Gather every line of the listing below that contains the word "icon", and copy each one out. Case counts.

# Raw data start

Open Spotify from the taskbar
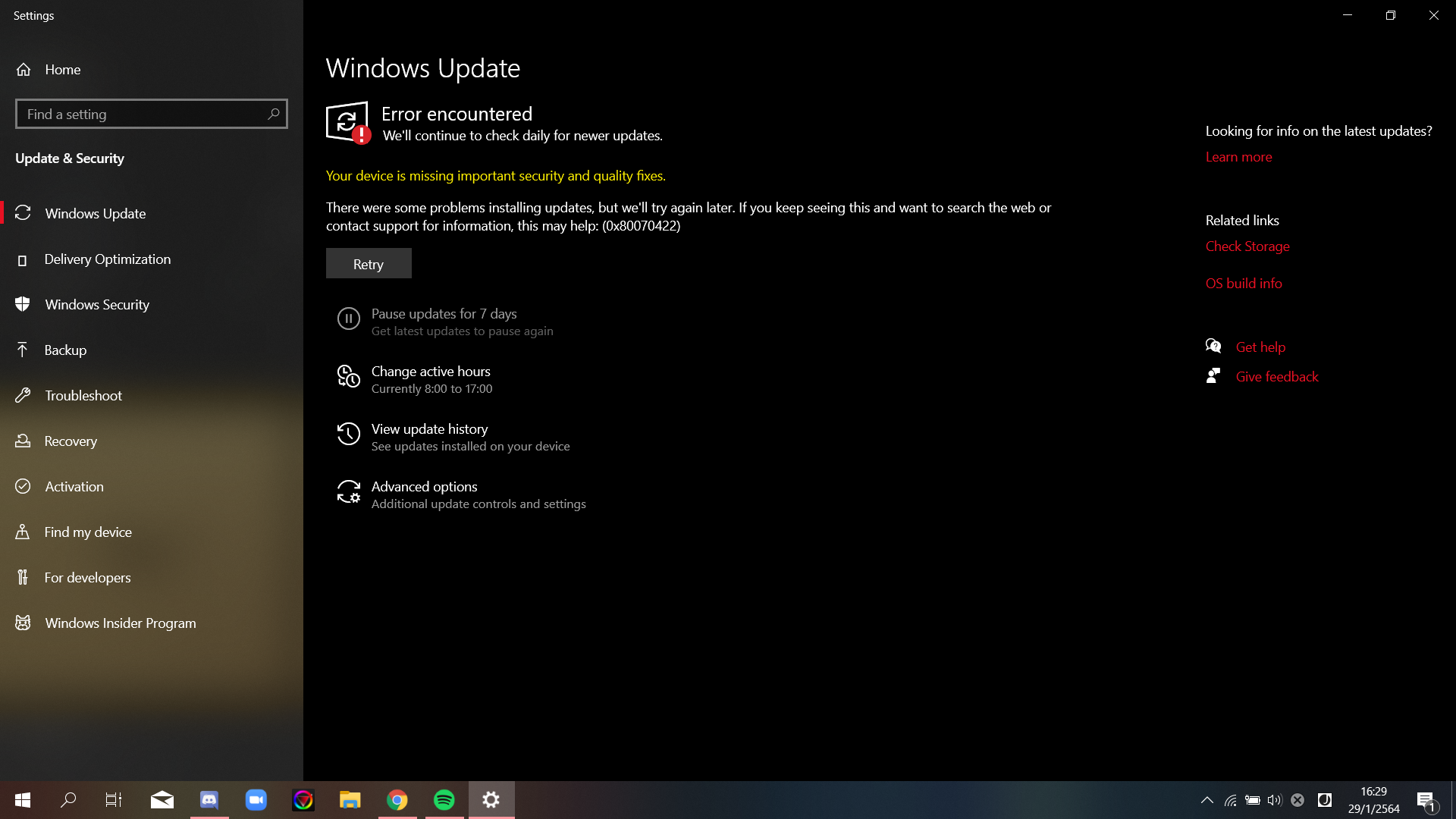Viewport: 1456px width, 819px height. click(444, 800)
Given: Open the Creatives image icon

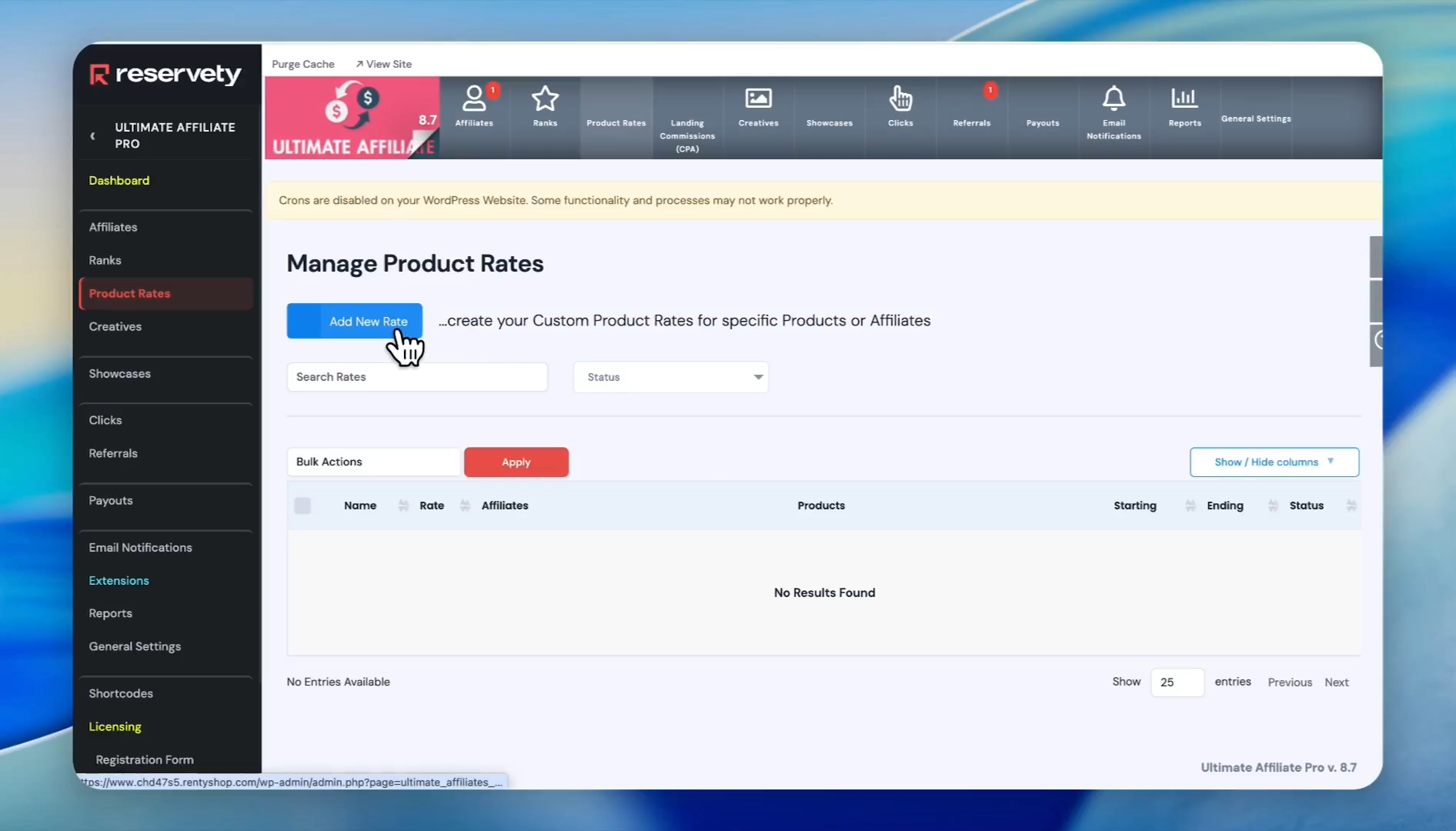Looking at the screenshot, I should pos(758,99).
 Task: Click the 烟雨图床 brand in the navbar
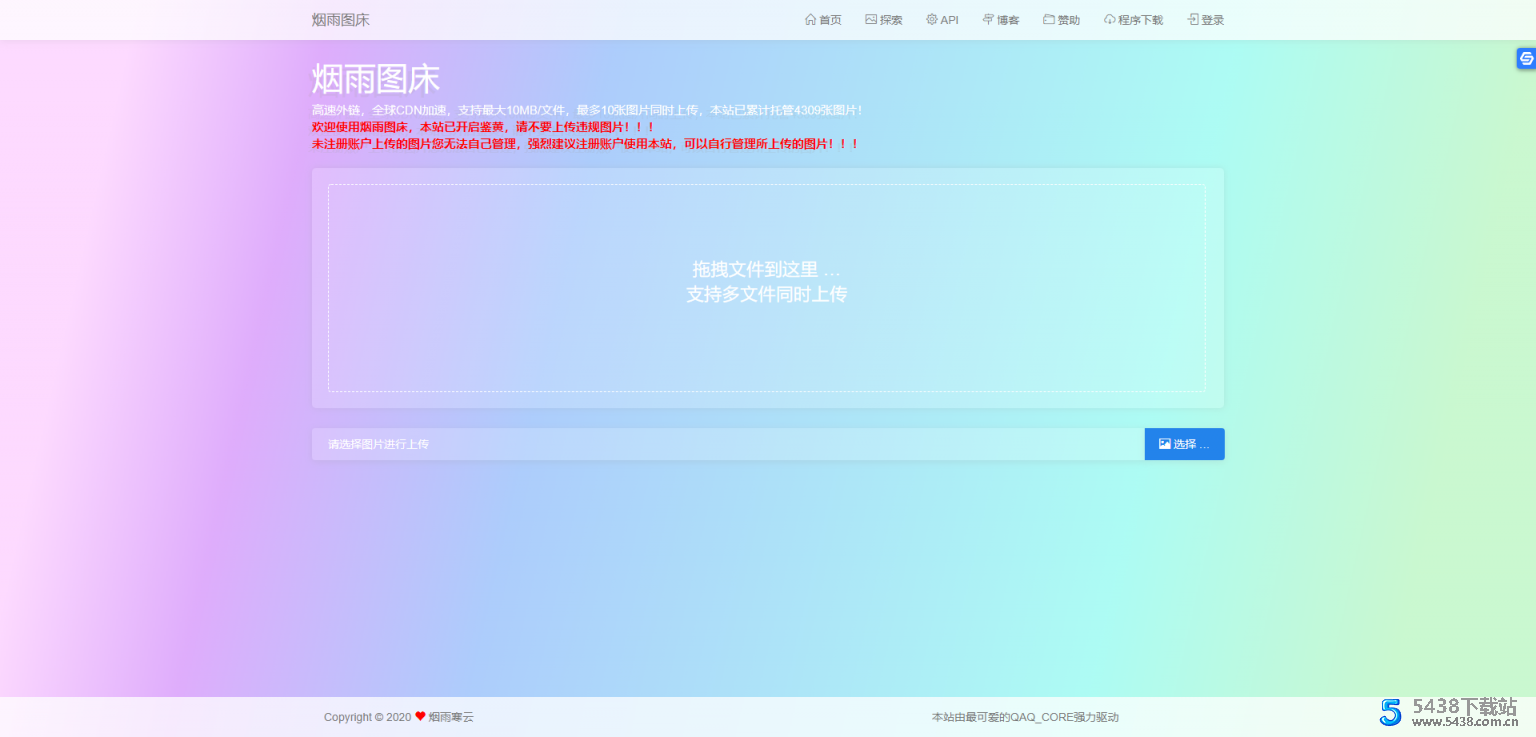click(340, 20)
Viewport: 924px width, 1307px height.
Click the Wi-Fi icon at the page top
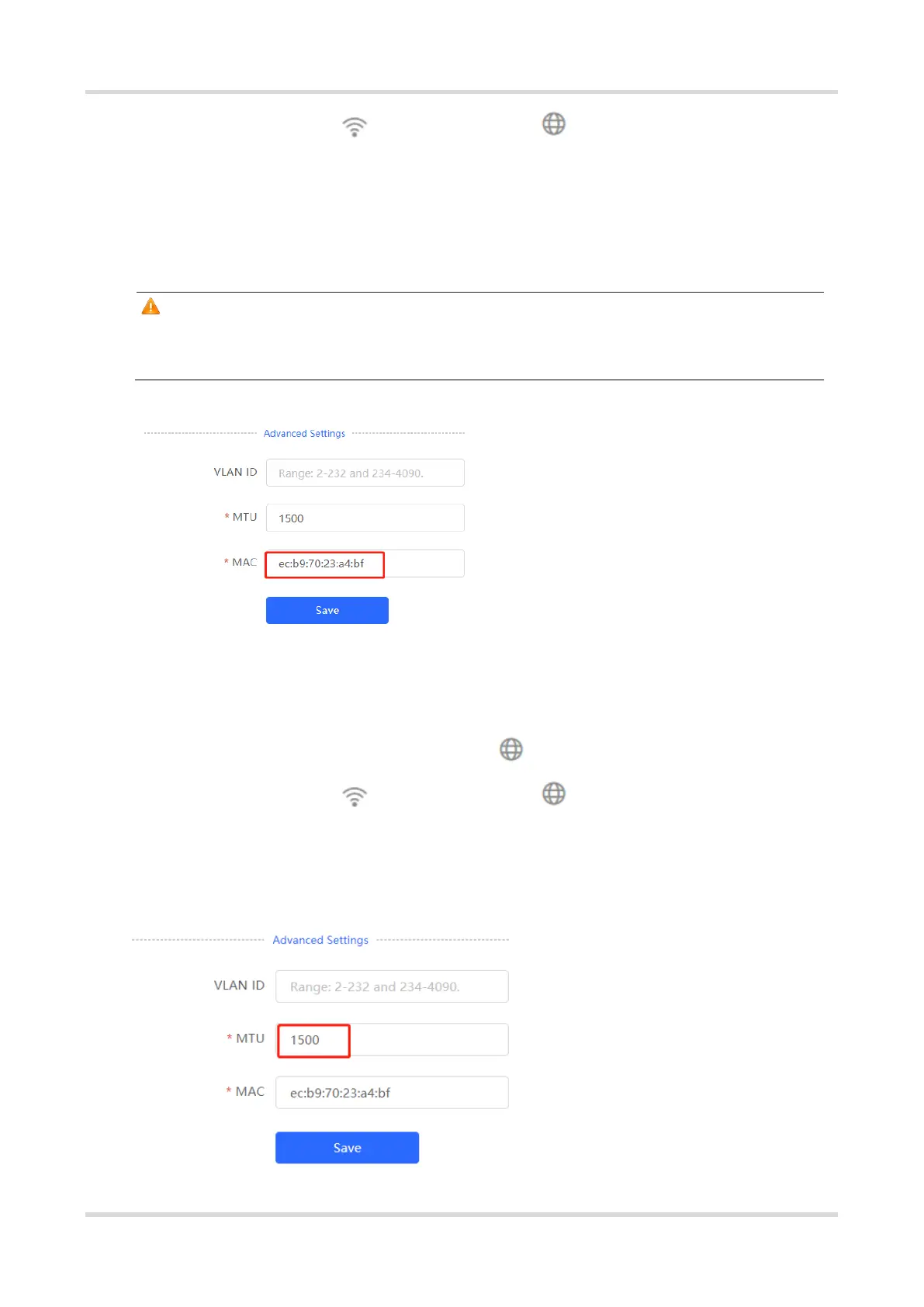[x=355, y=127]
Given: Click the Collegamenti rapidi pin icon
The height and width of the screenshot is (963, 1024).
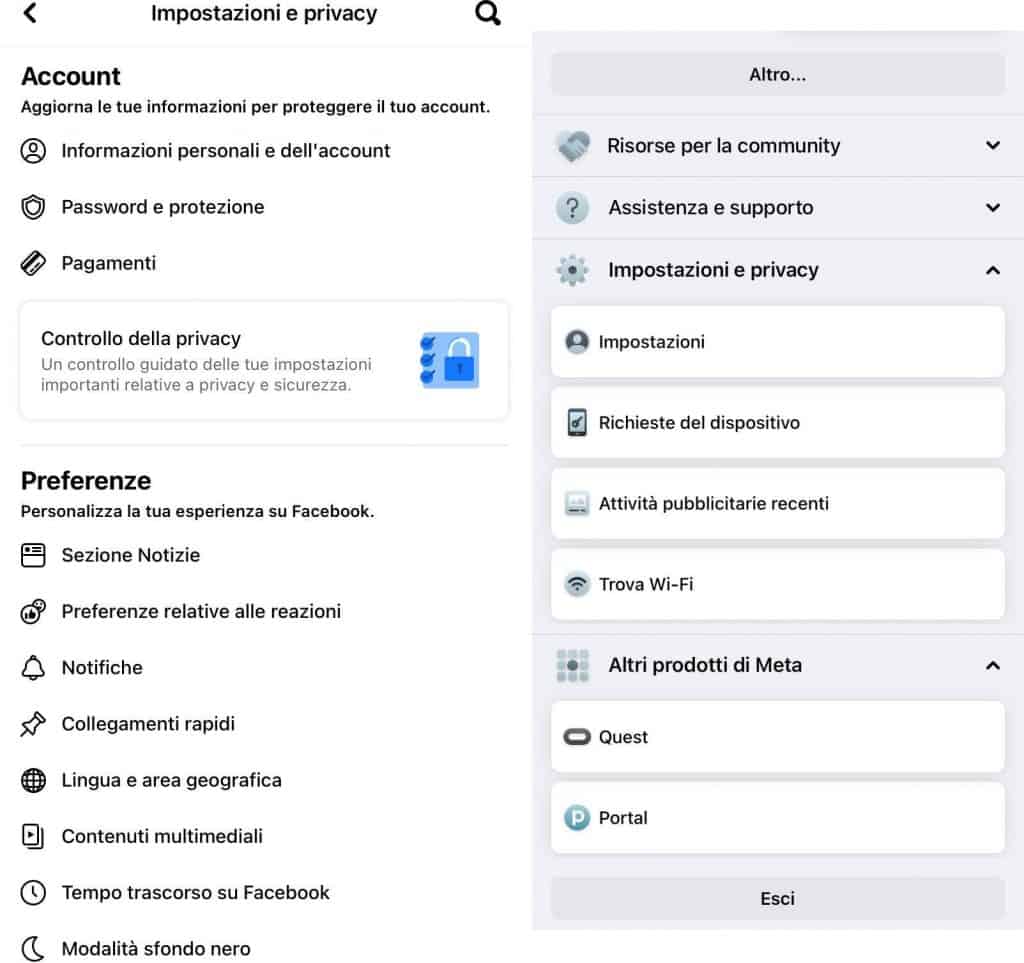Looking at the screenshot, I should [x=34, y=724].
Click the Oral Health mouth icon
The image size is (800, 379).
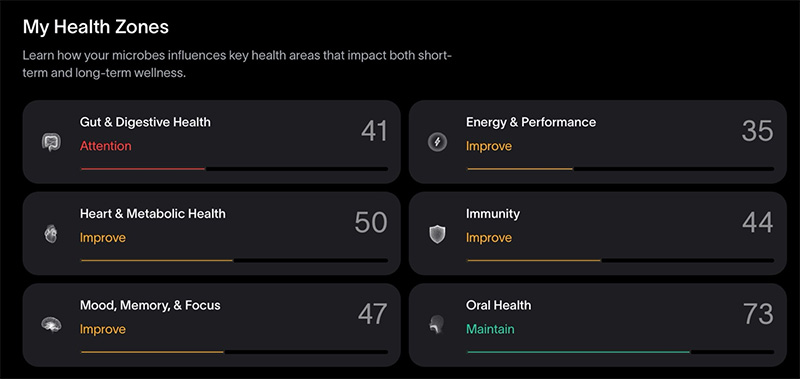pyautogui.click(x=436, y=324)
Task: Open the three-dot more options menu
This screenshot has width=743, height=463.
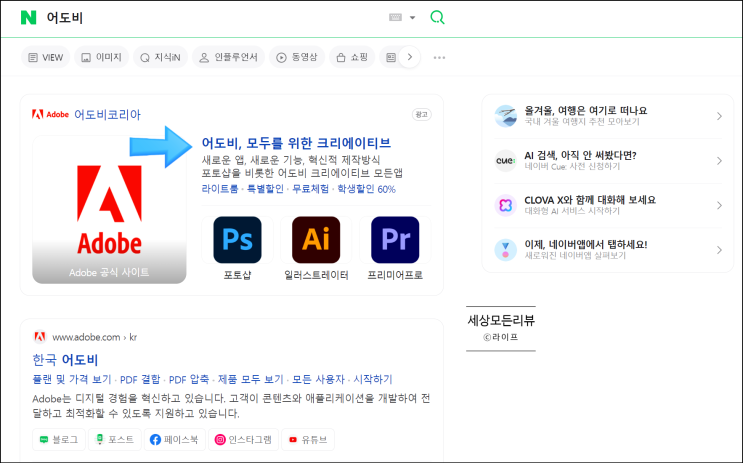Action: (439, 57)
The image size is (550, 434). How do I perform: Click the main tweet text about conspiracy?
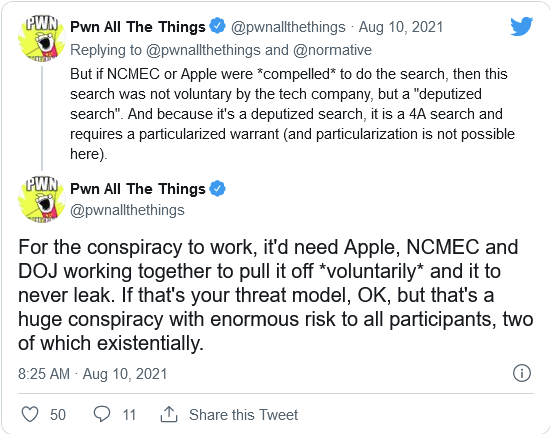[276, 295]
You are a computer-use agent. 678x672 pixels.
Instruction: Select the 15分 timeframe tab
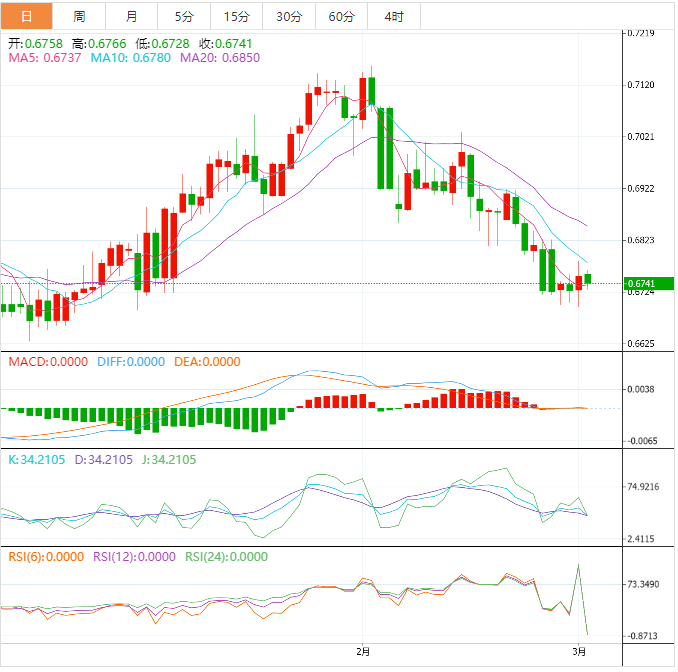(x=237, y=16)
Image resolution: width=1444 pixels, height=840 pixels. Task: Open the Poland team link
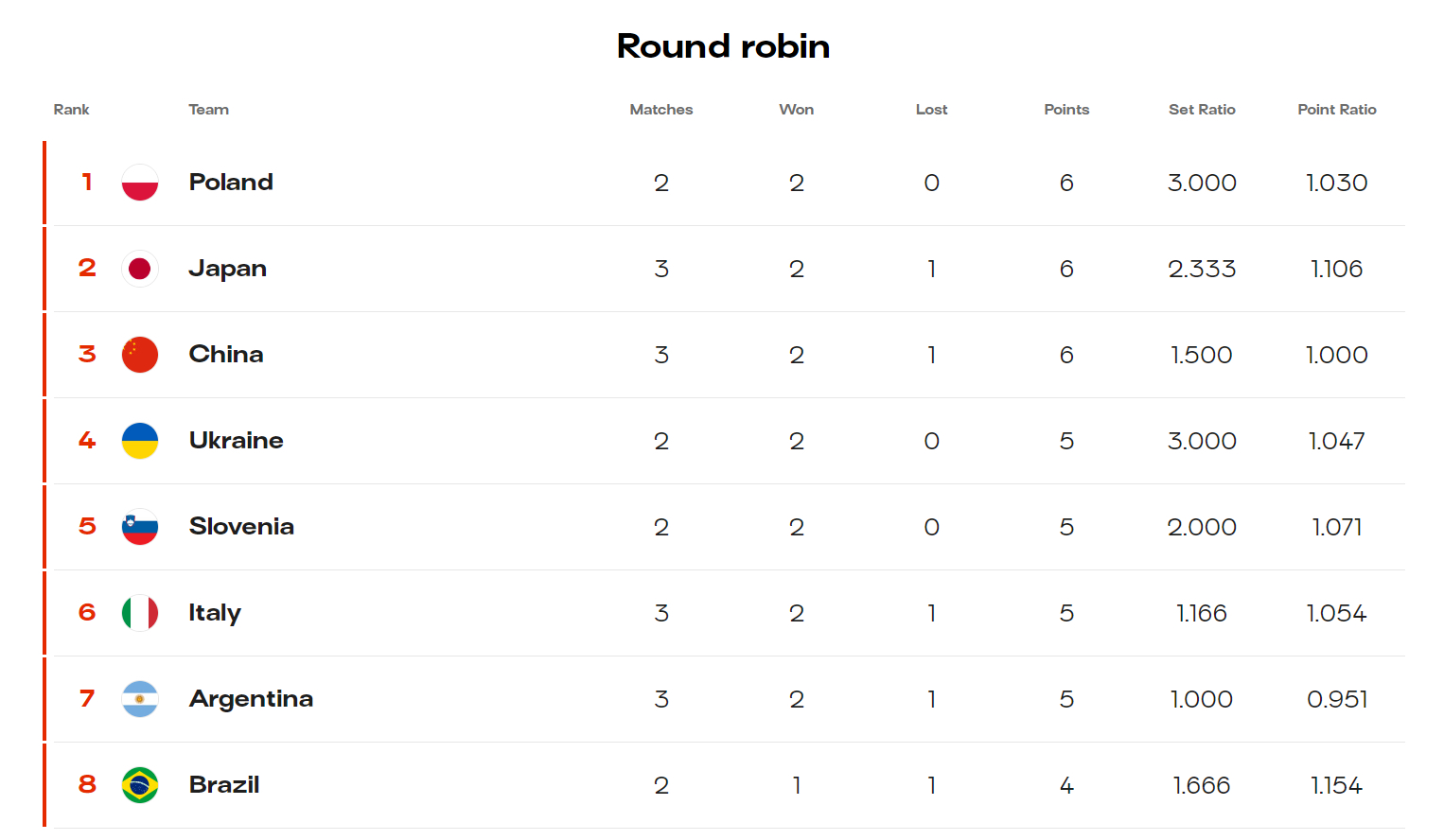tap(231, 182)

# Raw data end

*Final result*.
Given: Open the Creatives image icon
Click the Wi-Fi icon at the page top
Given: Click the Collegamenti rapidi pin icon
Click the Oral Health mouth icon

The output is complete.